What you should do:
The response should consist of the listing, repeated word for word.

Dataset entries:

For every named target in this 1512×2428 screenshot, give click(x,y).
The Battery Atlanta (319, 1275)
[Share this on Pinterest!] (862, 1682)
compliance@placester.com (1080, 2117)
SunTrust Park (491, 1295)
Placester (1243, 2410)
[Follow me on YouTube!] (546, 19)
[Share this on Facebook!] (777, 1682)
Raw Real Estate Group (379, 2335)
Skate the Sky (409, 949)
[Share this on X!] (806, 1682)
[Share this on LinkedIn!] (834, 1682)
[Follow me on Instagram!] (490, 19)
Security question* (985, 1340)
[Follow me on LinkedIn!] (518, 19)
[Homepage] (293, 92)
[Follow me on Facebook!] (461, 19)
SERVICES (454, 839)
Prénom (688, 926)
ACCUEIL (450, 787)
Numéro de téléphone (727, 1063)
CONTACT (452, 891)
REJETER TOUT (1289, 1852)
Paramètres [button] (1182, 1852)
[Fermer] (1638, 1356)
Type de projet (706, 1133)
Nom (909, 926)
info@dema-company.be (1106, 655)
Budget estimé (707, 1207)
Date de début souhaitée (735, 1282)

Problem solution:
For every named target in this 1512×2428 screenshot, give click(x,y).
The Battery Atlanta (319, 1275)
[Share this on Pinterest!] (862, 1682)
compliance@placester.com (1080, 2117)
SunTrust Park (491, 1295)
Placester (1243, 2410)
[Follow me on YouTube!] (546, 19)
[Share this on Facebook!] (777, 1682)
Raw Real Estate Group (379, 2335)
Skate the Sky (409, 949)
[Share this on X!] (806, 1682)
[Share this on LinkedIn!] (834, 1682)
[Follow me on Instagram!] (490, 19)
Security question* (985, 1340)
[Follow me on LinkedIn!] (518, 19)
[Homepage] (293, 92)
[Follow me on Facebook!] (461, 19)
SERVICES (454, 839)
Prénom (688, 926)
ACCUEIL (450, 787)
Numéro de téléphone (727, 1063)
CONTACT (452, 891)
REJETER TOUT (1289, 1852)
Paramètres [button] (1182, 1852)
[Fermer] (1638, 1356)
Type de projet (706, 1133)
Nom (909, 926)
info@dema-company.be (1106, 655)
Budget estimé (707, 1207)
Date de début souhaitée (735, 1282)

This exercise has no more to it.